Instructions to follow
Each line below is to be set down again exactly.

Records from a collection:
####################

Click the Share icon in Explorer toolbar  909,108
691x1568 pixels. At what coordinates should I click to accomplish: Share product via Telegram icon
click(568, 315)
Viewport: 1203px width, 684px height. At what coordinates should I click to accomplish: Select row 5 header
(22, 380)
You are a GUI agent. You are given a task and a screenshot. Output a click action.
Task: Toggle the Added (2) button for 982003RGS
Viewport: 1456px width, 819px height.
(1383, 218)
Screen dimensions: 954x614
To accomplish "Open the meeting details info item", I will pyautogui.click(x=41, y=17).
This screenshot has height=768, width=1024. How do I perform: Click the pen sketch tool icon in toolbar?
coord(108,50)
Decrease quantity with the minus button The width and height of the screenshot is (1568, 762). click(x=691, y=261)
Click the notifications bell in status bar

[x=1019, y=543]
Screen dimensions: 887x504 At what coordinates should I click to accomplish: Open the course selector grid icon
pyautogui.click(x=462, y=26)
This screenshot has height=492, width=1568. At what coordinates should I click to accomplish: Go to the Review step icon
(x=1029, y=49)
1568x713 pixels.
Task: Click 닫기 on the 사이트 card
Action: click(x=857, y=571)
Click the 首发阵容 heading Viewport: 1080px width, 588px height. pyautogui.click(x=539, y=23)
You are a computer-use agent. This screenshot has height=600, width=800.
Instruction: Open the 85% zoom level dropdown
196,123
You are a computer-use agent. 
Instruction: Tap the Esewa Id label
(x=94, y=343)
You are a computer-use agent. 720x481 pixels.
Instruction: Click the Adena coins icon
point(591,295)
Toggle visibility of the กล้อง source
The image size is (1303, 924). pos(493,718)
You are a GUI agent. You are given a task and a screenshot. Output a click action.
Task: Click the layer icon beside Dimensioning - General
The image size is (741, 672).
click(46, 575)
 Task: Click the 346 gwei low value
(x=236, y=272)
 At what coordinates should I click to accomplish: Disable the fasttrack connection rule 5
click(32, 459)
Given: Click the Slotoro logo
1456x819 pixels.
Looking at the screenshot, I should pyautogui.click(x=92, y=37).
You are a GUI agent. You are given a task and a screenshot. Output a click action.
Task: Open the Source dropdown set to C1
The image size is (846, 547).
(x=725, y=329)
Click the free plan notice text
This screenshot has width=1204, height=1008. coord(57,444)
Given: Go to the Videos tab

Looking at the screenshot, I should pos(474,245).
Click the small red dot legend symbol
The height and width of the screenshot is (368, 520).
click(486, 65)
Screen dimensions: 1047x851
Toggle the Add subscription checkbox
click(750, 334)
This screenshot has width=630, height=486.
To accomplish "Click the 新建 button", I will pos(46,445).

####################

Exercise response
Click the Share icon in Explorer toolbar  909,108
691x1568 pixels. At what coordinates should I click to accomplish: Share product via Telegram icon
click(568, 315)
Viewport: 1203px width, 684px height. At what coordinates should I click to accomplish: Select row 5 header
(22, 380)
You are a GUI agent. You are given a task and a screenshot. Output a click action.
Task: Toggle the Added (2) button for 982003RGS
Viewport: 1456px width, 819px height.
(1383, 218)
Screen dimensions: 954x614
To accomplish "Open the meeting details info item", I will pyautogui.click(x=41, y=17).
This screenshot has height=768, width=1024. How do I perform: Click the pen sketch tool icon in toolbar?
coord(108,50)
Decrease quantity with the minus button The width and height of the screenshot is (1568, 762). click(x=691, y=261)
Click the notifications bell in status bar

[x=1019, y=543]
Screen dimensions: 887x504 At what coordinates should I click to accomplish: Open the course selector grid icon
pyautogui.click(x=462, y=26)
This screenshot has height=492, width=1568. At what coordinates should I click to accomplish: Go to the Review step icon
(x=1029, y=49)
1568x713 pixels.
Task: Click 닫기 on the 사이트 card
Action: click(x=857, y=571)
Click the 首发阵容 heading Viewport: 1080px width, 588px height. pyautogui.click(x=539, y=23)
You are a computer-use agent. This screenshot has height=600, width=800.
Instruction: Open the 85% zoom level dropdown
196,123
You are a computer-use agent. 
Instruction: Tap the Esewa Id label
(x=94, y=343)
You are a computer-use agent. 720x481 pixels.
Instruction: Click the Adena coins icon
point(591,295)
Toggle visibility of the กล้อง source
The image size is (1303, 924). pos(493,718)
You are a GUI agent. You are given a task and a screenshot. Output a click action.
Task: Click the layer icon beside Dimensioning - General
The image size is (741, 672).
click(46, 575)
 Task: Click the 346 gwei low value
(x=236, y=272)
 At what coordinates should I click to accomplish: Disable the fasttrack connection rule 5
click(32, 459)
Given: Click the Slotoro logo
1456x819 pixels.
Looking at the screenshot, I should pyautogui.click(x=92, y=37).
You are a GUI agent. You are given a task and a screenshot. Output a click action.
Task: Open the Source dropdown set to C1
The image size is (846, 547).
(x=725, y=329)
Click the free plan notice text
This screenshot has width=1204, height=1008. coord(57,444)
Given: Go to the Videos tab

Looking at the screenshot, I should pos(474,245).
Click the small red dot legend symbol
The height and width of the screenshot is (368, 520).
click(486, 65)
Screen dimensions: 1047x851
Toggle the Add subscription checkbox
click(750, 334)
This screenshot has width=630, height=486.
To accomplish "Click the 新建 button", I will pos(46,445).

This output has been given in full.